Video (DVD) by Incubus
- Released: November 23, 2004
- Recorded: July 26, 2004 at Red Rocks, Colorado
- Genre: Alternative rock
- Length: 140 minutes
- Label: Epic / Immortal
- Director: Zane Vella
- Producer: Sara Maier, Steve Rennie, Zane Vella

Incubus chronology
| Morning View Sessions (2002) | Alive at Red Rocks (2004) | Look Alive (2007) |

= Alive at Red Rocks =

Alive at Red Rocks is a live DVD and bonus CD by the American band Incubus. It was recorded in Red Rocks, Colorado on July 26, 2004. It was the first DVD showing new bassist Ben Kenney (Dirk Lance's replacement). It was also the first DVD that featured Mike Einziger using a Fender Rhodes piano, on the performances of "Here in My Room" and "Drive."

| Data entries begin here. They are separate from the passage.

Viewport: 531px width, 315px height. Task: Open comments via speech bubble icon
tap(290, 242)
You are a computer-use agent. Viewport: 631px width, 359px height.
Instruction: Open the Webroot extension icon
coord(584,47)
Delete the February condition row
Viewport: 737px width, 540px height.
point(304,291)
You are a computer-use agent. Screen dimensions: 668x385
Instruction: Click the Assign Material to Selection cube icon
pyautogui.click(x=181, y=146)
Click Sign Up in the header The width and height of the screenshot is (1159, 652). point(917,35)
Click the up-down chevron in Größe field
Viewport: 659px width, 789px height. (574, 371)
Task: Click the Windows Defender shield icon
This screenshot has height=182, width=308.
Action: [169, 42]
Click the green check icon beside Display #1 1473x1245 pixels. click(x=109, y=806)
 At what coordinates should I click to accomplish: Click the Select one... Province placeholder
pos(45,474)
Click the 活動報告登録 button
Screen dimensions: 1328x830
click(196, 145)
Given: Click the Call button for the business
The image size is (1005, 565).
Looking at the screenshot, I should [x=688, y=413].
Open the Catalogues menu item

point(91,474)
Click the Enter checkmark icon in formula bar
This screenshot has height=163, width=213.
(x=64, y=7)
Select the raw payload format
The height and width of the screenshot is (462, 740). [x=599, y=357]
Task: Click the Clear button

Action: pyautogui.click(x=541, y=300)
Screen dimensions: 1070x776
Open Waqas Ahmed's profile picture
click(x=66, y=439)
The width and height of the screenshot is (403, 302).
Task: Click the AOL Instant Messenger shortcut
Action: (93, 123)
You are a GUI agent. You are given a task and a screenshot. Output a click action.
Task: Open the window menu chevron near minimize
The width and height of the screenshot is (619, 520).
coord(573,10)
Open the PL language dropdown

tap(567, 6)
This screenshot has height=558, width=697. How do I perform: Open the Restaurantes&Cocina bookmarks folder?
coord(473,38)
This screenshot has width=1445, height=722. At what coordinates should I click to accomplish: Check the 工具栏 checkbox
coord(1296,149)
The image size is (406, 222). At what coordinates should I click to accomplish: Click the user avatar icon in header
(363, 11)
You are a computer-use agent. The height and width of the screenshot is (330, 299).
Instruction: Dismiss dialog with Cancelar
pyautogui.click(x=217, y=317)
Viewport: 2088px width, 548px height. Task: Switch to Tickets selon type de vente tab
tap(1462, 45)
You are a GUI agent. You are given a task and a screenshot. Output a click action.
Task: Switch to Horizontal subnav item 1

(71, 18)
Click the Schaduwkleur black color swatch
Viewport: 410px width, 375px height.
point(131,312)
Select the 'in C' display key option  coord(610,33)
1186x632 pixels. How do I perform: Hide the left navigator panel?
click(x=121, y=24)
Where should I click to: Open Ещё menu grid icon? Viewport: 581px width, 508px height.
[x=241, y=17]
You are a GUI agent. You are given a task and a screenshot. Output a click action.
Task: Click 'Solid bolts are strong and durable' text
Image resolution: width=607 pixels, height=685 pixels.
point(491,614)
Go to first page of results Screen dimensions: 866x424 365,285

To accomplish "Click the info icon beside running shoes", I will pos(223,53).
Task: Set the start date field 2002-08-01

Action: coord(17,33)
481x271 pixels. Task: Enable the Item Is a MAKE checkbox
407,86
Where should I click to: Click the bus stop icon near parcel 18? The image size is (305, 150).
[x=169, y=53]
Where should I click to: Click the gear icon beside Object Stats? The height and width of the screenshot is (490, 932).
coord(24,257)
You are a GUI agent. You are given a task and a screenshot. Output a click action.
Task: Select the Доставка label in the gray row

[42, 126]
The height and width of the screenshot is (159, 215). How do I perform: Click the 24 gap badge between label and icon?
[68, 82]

The bonus CD included five previously unreleased tracks. One was the popular live song "Pantomime", which was recorded for A Crow Left of the Murder..., but ultimately left off. "Monuments and Melodies", a B-side of the "Megalomaniac" single and Japanese bonus track of A Crow Left of the Murder..., was also released. A new version of the song called "Follow" (the previous version being a movement from The Odyssey, featured on the Halo 2 Original Soundtrack) was included. Finally, there are live performances of the songs "Circles" and "Are You In" on the CD.

Professional ratings
Review scores
| Source | Rating |
| Allmusic |  |
| Classic Rock |  |

==Reception==
Alex Henderson of AllMusic awarded it four out of five stars, writing that it contains "inspired, gutsy performances of 'Talk Shows on Mute', 'Drive', 'Wish You Were Here',
'Megalomaniac' and other favorites." Henderson added that, "Alive at Red Rocks isn't for the alt-metal/nu metal ideologues who insist that Incubus peaked around 1995-1996, but anyone who admires their more recent output will find a lot to savor on this generally excellent release."

==DVD track listing==
1. "Megalomaniac"
2. "Nice To Know You"
3. "Idiot Box"
4. "Just A Phase"
5. "Priceless"
6. "Beware! Criminal"
7. "Wish You Were Here"
8. "Here In My Room"
9. "Drive"
10. "Vitamin" (includes "Everything in Ebb," a portion of the "4th Movement of The Odyssey" with lyrics)
11. "Pistola"
12. "Stellar" (includes a portion of "De Do Do Do, De Da Da Da" by The Police)
13. "Made For TV Movie"
14. "Talk Shows on Mute"
15. "Sick Sad Little World"
16. "A Certain Shade of Green" (listed as just "Green" on the DVD)
17. "Pantomime"
18. "The Warmth"
19. "Pardon Me"

==CD track listing==
1. "Pantomime" (in-studio version) – 3:54
2. "Follow" (vocal version of the first movement of The Odyssey) – 3:35
3. "Monuments and Melodies" – 5:05
4. "Are You In?" (live) – 4:30
5. "Circles" (live) – 4:52

==Personnel==
===Incubus===
- Brandon Boyd – lead vocals, rhythm guitar, percussion
- Michael Einziger – lead guitar, rhodes piano, backing vocals
- Jose Pasillas II – drums, percussion
- Chris Kilmore – turntables, theremin
- Ben Kenney – bass guitar, backing vocals, drums, percussion

==Certifications==

| Region | Certification | Certified units/sales |
| Australia (ARIA) | Platinum | 15,000^{^} |
^{^} Shipments figures based on certification alone.